Results: 62% were male and median age was 75 years (range: 35 - 91). The 1p deletion was the sole chromosomal abnormality in 5/50 cases (10%) and was accompanied by one, two and more than two additional aberrations in 12 (24%), 15 (30%), and 18 (36%) cases, respectively. In total 129 chromosome abnormalities were observed in addition to the 1p deletion (median per patient: 2, range: 0-9). Of these only 10 were balanced, while 119 were unbalanced abnormalities leading to gain or loss of chromosomal material. Loss of 1p was most frequently accompanied by del(5q) (n=24; 48%), +8 (n=20; 39%), 7q-/-7 (n=11; 22%), del(17p) (n=5; 10%), and -Y (n=3; 6%). In 15 cases (29%) a duplication of the short arm of chromosome 1 harboring the 1p deletion was observed.

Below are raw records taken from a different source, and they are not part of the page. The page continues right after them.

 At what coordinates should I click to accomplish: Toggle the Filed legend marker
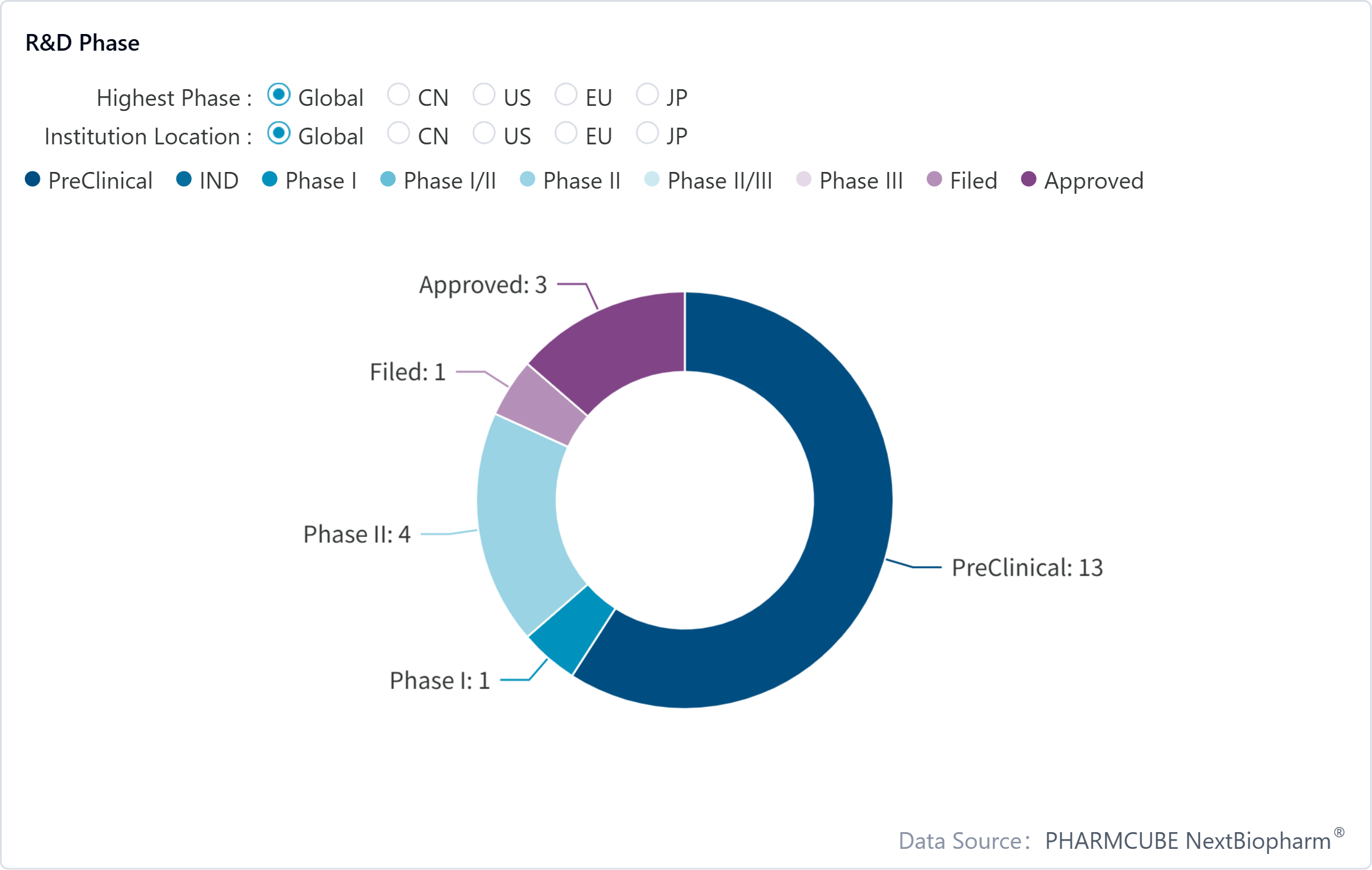tap(935, 180)
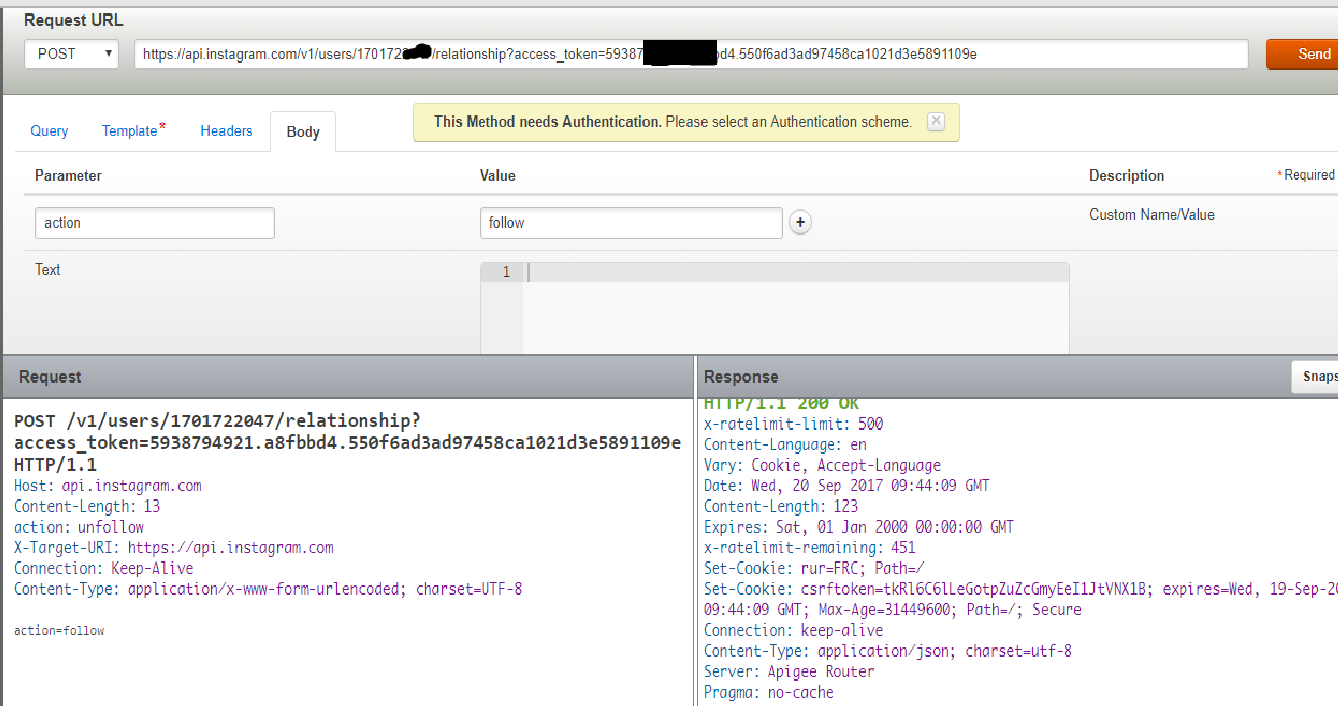Switch to the Query tab
The width and height of the screenshot is (1338, 706).
click(49, 131)
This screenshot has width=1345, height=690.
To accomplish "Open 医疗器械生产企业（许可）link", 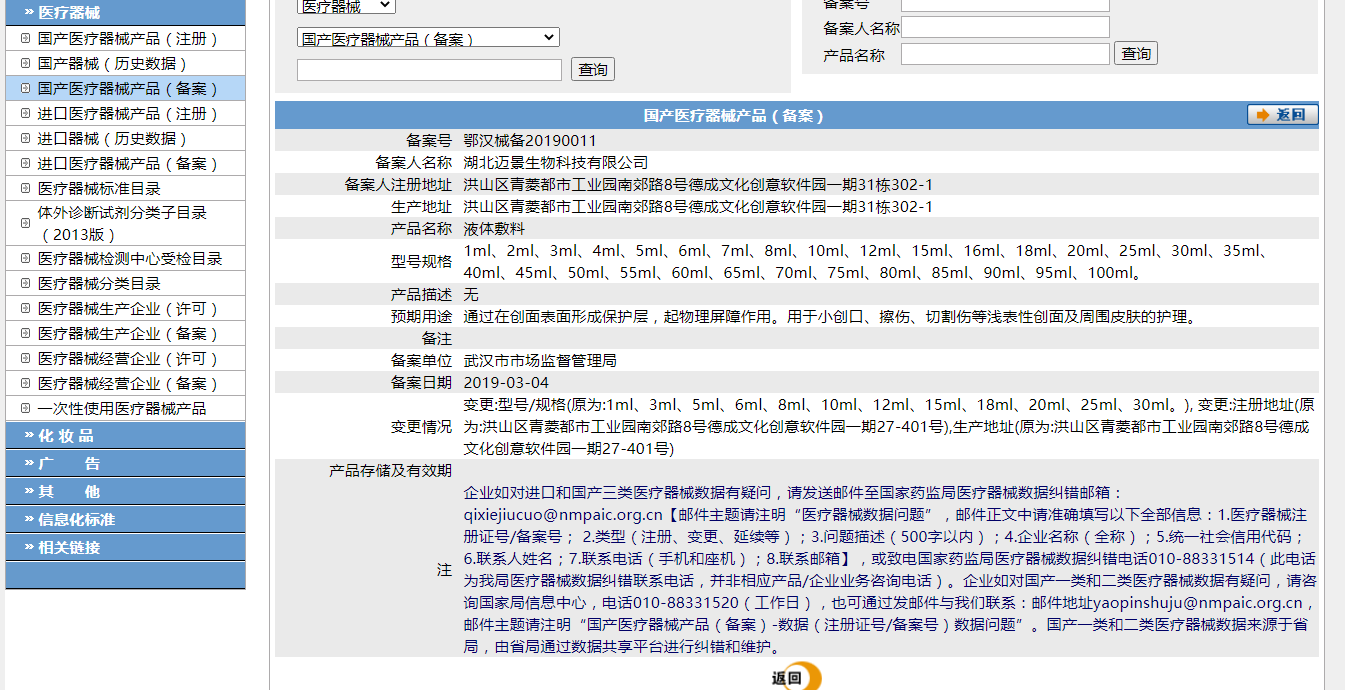I will 128,309.
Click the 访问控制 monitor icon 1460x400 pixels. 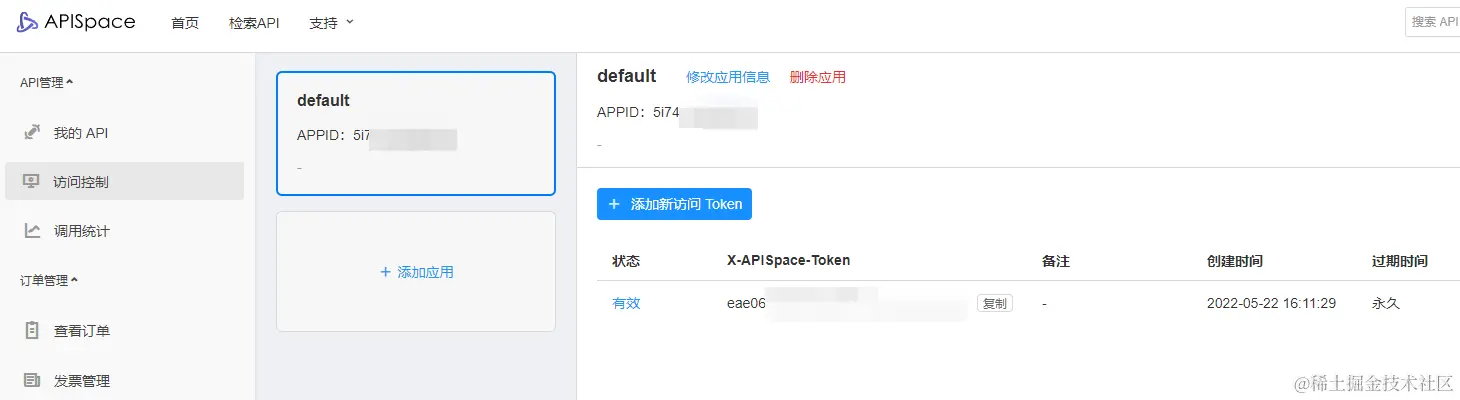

Genomic array analyses revealed a median size of the 1p deletion of 25 MB (range: 13-34 MB). A minimal deleted region encountered in all 30 evaluable patients ranged from genomic position 17,872,935 to 24,285,861 encompassing 72 genes (e.g. E2F2, ID3, PAX7, UBR4, ZBTB40) and 10 micro RNAs.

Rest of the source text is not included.